Accéder au contenu principal

Destruction Derby

 Il manquait à mon tableau de chasse un grand classique en conaneries : Conan le Destructeur, suite mal aimée du film de John Milius, avec toujours Arnold Schwarzennator dans le rôle titre. J'avais dû le voir lors d'un passage télé du temps de ma jeunesse folle, et j'en avais oublié la plus grande partie, hormis la rencontre avec Grace Jones et le pétage de miroirs.


Il devenait donc urgent que je m'y frotte à nouveau, et c'est chose faite. J'aurais été malin, j'aurais revu ce film avant le Red Sonja/Kalidor dont je vous causait y a pas si longtemps. Mais bon, je n'ai pas été malin sur ce coup. Donc…

Donc, Conan the Destroyer, de Richard Fleischer, accessoirement le fils de Max du même nom, qui n'était pas un Mickey pour faire de la belle image qui bouge, ne jouit pas de la même réputation que l'épisode précédent.

Fleischer, rappelons-le, a beaucoup donné dans le film d'aventures en costume, bien premier degré, dont les Vikings avec Kirk Douglas. Il sait y faire, normalement. Et de fait, la scène d'ouverture avec la chevauchée, puis l'attaque des cavaliers, est de bonne tenue. Tout au plus regrettera-t-on une chorégraphie des combats assez sommaire, très vieux-jeu.

On apprend que Conan ne s'est jamais remis de la mort de Valeria, et est prêt à tout pour la revoir. Il tombe donc dans le piège d'une méchante reine qui l'envoie accompagner une princesse dans la quête d'une relique.

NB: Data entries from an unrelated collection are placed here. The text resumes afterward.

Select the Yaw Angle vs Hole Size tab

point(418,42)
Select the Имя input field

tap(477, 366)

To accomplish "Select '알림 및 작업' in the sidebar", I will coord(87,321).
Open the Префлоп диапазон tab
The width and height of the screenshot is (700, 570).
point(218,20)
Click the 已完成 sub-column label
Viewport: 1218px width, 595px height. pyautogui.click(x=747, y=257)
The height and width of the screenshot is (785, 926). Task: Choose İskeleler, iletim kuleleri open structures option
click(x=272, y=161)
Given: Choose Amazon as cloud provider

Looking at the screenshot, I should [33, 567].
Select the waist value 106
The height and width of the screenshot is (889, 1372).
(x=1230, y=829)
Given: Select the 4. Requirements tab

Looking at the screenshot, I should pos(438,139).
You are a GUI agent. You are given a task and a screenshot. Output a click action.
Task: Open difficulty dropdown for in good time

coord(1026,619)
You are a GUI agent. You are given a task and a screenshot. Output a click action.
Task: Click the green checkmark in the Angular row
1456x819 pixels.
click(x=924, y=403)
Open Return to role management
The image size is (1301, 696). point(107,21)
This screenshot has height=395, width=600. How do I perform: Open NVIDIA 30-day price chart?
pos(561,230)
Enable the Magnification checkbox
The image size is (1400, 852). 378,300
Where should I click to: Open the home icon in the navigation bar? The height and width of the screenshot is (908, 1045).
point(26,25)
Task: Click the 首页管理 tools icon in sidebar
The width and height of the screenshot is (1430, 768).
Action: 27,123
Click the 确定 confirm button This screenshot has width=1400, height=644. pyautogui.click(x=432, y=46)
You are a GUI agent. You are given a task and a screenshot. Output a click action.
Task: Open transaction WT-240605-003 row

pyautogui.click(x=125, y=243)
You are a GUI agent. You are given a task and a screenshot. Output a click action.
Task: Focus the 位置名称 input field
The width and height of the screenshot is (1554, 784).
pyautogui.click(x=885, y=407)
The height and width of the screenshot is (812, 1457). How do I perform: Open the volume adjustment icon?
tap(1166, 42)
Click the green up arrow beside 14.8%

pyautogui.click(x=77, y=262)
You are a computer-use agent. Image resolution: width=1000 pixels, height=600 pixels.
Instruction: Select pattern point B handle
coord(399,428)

Tout cela est absolument classique, et après un premier épisode montrant comment Conan est devenu une sorte de héros, le voir accomplir des quêtes n'est pas absurde. Il est accompagné pour cela d'un voleur, Malak, qui sert de comic relief pataud et relou (il finira comme homme de main du Joker dans le Batman de 1989), et d'une guerrière sauvage, jouée par Grace Jones. On retrouve aussi le sorcier Akiro, et avec tout ça on a un groupe d'aventuriers à la Donjons et Dragons.

 

 Je crois qu'on peut difficilement faire plus emblématique

des années 80 que Grace Jones

Côté costumes, Ron Cobb n'est plus à la manoeuvre, et si son successeur sait s'en inspirer, casques et armes semblent beaucoup plus génériques. Et Conan se retrouve affublé par moments d'un slip en cuir qui… bon. D'un slip en cuir, quoi. Qu'il porte d'ailleurs parfois par-dessus son pantalon, comme tout surhomme qui se respecte. Par ailleurs, comme Schwarzie est assez mal dirigé, il a un côté benêt tout du long qui dessert également le personnage. C'est carrément dommage. D'autant qu'il parle beaucoup plus que dans le film précédent, et que pour le coup, ça le dessert. D'entrée.

Ça se laisse regarder, malgré un rythme bizarre, qui met l'accent sur l'action, mais une action pas assez bien chorégraphiée ni mise en scène pour être vraiment passionnante.

Le gros problème, c'est surtout la princesse. Vierge promise au sacrifice, elle est traitée comme si "vierge" signifiait obligatoirement "totalement nunuche". Et comme, en plus, elle est capricieuse, ça n'arrange rien. Si la scène où le pote voleur tente maladroitement de draguer la guerrière est un moment de gênance, elle inspire la princesse à faire de même avec Conan, et là on touche au sublime et au tragique dans le plan lamentable.

Bon, le personnage est moins irritant que le prince capricieux de Red Sonja, mais pas loin derrière.

L'intrigue est linéaire, choper la gemme n°1 pour récupérer la corne n°2 et la brancher sur la statue n°3 histoire d'accomplir le rituel prophétisé, avec des trucs que seule la nana peut choper (oui, les dieux sont vieux jeu et réac, ils préfèrent les vierges, tout ça), éléments qu'on retrouvera plus ou moins dans Red Sonja, d'ailleurs, avec le même risque de fin du monde si ça dérape. Le cinéma d'action a toujours eu la main lourde sur les enjeux, et c'est peut-être pour ça que j'aime bien John Wick, pour le coup. C'est plus sobre. Au niveau enjeux, je veux dire.

 
 Y a des séquences sympa, comme le combat contre l'homme singe à cape rouge (chipé à Rogues in the House, je pense), sympa jusqu'à ce que :
 


Bref. Tout n'est pas réussi, disons.

Mais… Mais franchement, le scénar est certes convenu, à base de la relique qui doit réveiller un dieu qui s'avère maléfique, avec à la clé une trahison, une tromperie, un sorcier moche, un autre sorcier moche, de la baston, des poursuites…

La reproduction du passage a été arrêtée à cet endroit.